# TASK
The reply should hold every record, copied exactly.

# DATA IN THIS EXERCISE

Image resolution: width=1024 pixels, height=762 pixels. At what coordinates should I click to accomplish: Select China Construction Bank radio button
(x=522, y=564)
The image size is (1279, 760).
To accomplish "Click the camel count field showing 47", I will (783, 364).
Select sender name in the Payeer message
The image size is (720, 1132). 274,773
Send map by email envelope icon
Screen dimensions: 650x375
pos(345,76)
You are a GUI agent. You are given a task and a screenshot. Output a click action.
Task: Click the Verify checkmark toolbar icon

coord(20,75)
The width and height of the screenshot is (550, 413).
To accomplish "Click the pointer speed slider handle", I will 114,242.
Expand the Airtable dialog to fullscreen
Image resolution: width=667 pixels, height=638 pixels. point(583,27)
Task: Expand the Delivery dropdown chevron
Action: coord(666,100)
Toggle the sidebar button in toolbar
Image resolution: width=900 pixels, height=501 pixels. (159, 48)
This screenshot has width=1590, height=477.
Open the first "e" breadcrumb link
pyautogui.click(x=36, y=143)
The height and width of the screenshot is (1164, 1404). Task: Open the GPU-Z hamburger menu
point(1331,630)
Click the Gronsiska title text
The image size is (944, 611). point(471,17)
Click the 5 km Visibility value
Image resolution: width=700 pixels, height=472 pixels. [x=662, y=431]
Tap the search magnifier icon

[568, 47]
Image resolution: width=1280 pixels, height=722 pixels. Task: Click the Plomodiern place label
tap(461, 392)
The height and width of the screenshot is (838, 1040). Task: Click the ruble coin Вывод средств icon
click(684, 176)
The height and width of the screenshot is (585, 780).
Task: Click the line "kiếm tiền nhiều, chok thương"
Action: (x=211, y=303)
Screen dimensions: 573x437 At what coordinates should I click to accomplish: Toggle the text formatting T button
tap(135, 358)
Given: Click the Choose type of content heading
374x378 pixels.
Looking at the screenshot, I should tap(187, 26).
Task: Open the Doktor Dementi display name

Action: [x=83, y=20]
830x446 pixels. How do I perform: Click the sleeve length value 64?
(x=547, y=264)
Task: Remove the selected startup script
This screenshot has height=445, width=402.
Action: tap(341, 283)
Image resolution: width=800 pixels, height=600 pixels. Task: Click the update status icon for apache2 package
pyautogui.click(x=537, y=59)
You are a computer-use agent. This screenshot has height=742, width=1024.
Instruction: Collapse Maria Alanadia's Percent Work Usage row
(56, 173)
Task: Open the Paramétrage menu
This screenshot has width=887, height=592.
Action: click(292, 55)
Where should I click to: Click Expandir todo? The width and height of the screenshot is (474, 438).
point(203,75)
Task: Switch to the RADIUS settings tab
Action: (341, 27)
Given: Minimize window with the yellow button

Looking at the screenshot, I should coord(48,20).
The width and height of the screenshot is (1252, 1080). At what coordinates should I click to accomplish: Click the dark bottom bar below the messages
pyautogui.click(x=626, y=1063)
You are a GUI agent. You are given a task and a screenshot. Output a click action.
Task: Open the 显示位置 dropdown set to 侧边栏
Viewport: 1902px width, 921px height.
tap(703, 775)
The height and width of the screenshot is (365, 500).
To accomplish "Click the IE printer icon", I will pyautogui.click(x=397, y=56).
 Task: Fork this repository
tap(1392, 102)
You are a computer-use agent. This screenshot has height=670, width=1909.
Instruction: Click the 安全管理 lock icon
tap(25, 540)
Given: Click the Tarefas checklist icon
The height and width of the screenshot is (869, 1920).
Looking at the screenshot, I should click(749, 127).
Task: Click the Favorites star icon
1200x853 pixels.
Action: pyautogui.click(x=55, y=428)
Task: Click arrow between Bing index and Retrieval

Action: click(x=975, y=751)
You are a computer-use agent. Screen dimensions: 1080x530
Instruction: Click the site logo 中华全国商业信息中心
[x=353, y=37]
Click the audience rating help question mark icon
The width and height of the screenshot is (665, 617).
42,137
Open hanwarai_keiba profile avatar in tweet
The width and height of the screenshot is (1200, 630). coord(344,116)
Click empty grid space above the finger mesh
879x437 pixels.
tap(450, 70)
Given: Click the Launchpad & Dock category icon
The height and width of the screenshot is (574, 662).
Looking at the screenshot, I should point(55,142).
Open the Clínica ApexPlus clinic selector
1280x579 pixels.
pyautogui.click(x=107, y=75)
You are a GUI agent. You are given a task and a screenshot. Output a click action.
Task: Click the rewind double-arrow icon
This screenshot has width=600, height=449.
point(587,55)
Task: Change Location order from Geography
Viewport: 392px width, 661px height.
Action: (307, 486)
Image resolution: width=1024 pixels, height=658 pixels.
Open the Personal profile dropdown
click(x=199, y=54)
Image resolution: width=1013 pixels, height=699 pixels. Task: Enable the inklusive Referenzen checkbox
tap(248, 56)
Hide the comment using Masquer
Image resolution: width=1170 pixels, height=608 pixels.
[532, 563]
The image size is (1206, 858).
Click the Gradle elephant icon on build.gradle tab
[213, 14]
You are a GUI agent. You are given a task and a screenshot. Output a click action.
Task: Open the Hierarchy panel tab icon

# EXERCISE ANSWER
Image resolution: width=1024 pixels, height=762 pixels. At what coordinates should I click to accomplish: Select China Construction Bank radio button
(x=522, y=564)
The image size is (1279, 760).
To accomplish "Click the camel count field showing 47", I will (783, 364).
Select sender name in the Payeer message
The image size is (720, 1132). 274,773
Send map by email envelope icon
Screen dimensions: 650x375
pos(345,76)
You are a GUI agent. You are given a task and a screenshot. Output a click action.
Task: Click the Verify checkmark toolbar icon

coord(20,75)
The width and height of the screenshot is (550, 413).
To accomplish "Click the pointer speed slider handle", I will 114,242.
Expand the Airtable dialog to fullscreen
Image resolution: width=667 pixels, height=638 pixels. point(583,27)
Task: Expand the Delivery dropdown chevron
Action: coord(666,100)
Toggle the sidebar button in toolbar
Image resolution: width=900 pixels, height=501 pixels. (159, 48)
This screenshot has width=1590, height=477.
Open the first "e" breadcrumb link
pyautogui.click(x=36, y=143)
The height and width of the screenshot is (1164, 1404). Task: Open the GPU-Z hamburger menu
point(1331,630)
Click the Gronsiska title text
The image size is (944, 611). point(471,17)
Click the 5 km Visibility value
Image resolution: width=700 pixels, height=472 pixels. [x=662, y=431]
Tap the search magnifier icon

[568, 47]
Image resolution: width=1280 pixels, height=722 pixels. Task: Click the Plomodiern place label
tap(461, 392)
The height and width of the screenshot is (838, 1040). Task: Click the ruble coin Вывод средств icon
click(684, 176)
The height and width of the screenshot is (585, 780).
Task: Click the line "kiếm tiền nhiều, chok thương"
Action: (x=211, y=303)
Screen dimensions: 573x437 At what coordinates should I click to accomplish: Toggle the text formatting T button
tap(135, 358)
Given: Click the Choose type of content heading
374x378 pixels.
Looking at the screenshot, I should tap(187, 26).
Task: Open the Doktor Dementi display name

Action: [x=83, y=20]
830x446 pixels. How do I perform: Click the sleeve length value 64?
(x=547, y=264)
Task: Remove the selected startup script
This screenshot has height=445, width=402.
Action: tap(341, 283)
Image resolution: width=800 pixels, height=600 pixels. Task: Click the update status icon for apache2 package
pyautogui.click(x=537, y=59)
You are a computer-use agent. This screenshot has height=742, width=1024.
Instruction: Collapse Maria Alanadia's Percent Work Usage row
(56, 173)
Task: Open the Paramétrage menu
This screenshot has width=887, height=592.
Action: click(292, 55)
Where should I click to: Click Expandir todo? The width and height of the screenshot is (474, 438).
point(203,75)
Task: Switch to the RADIUS settings tab
Action: (341, 27)
Given: Minimize window with the yellow button

Looking at the screenshot, I should coord(48,20).
The width and height of the screenshot is (1252, 1080). At what coordinates should I click to accomplish: Click the dark bottom bar below the messages
pyautogui.click(x=626, y=1063)
You are a GUI agent. You are given a task and a screenshot. Output a click action.
Task: Open the 显示位置 dropdown set to 侧边栏
Viewport: 1902px width, 921px height.
tap(703, 775)
The height and width of the screenshot is (365, 500).
To accomplish "Click the IE printer icon", I will pyautogui.click(x=397, y=56).
 Task: Fork this repository
tap(1392, 102)
You are a computer-use agent. This screenshot has height=670, width=1909.
Instruction: Click the 安全管理 lock icon
tap(25, 540)
Given: Click the Tarefas checklist icon
The height and width of the screenshot is (869, 1920).
Looking at the screenshot, I should click(749, 127).
Task: Click the Favorites star icon
1200x853 pixels.
Action: pyautogui.click(x=55, y=428)
Task: Click arrow between Bing index and Retrieval

Action: click(x=975, y=751)
You are a computer-use agent. Screen dimensions: 1080x530
Instruction: Click the site logo 中华全国商业信息中心
[x=353, y=37]
Click the audience rating help question mark icon
The width and height of the screenshot is (665, 617).
42,137
Open hanwarai_keiba profile avatar in tweet
The width and height of the screenshot is (1200, 630). coord(344,116)
Click empty grid space above the finger mesh
879x437 pixels.
tap(450, 70)
Given: Click the Launchpad & Dock category icon
The height and width of the screenshot is (574, 662).
Looking at the screenshot, I should point(55,142).
Open the Clínica ApexPlus clinic selector
1280x579 pixels.
pyautogui.click(x=107, y=75)
You are a GUI agent. You are given a task and a screenshot. Output a click action.
Task: Click the rewind double-arrow icon
This screenshot has width=600, height=449.
point(587,55)
Task: Change Location order from Geography
Viewport: 392px width, 661px height.
Action: (307, 486)
Image resolution: width=1024 pixels, height=658 pixels.
Open the Personal profile dropdown
click(x=199, y=54)
Image resolution: width=1013 pixels, height=699 pixels. Task: Enable the inklusive Referenzen checkbox
tap(248, 56)
Hide the comment using Masquer
Image resolution: width=1170 pixels, height=608 pixels.
[532, 563]
The image size is (1206, 858).
Click the Gradle elephant icon on build.gradle tab
[213, 14]
You are a GUI agent. You are given a task and a screenshot. Output a click action.
Task: Open the Hierarchy panel tab icon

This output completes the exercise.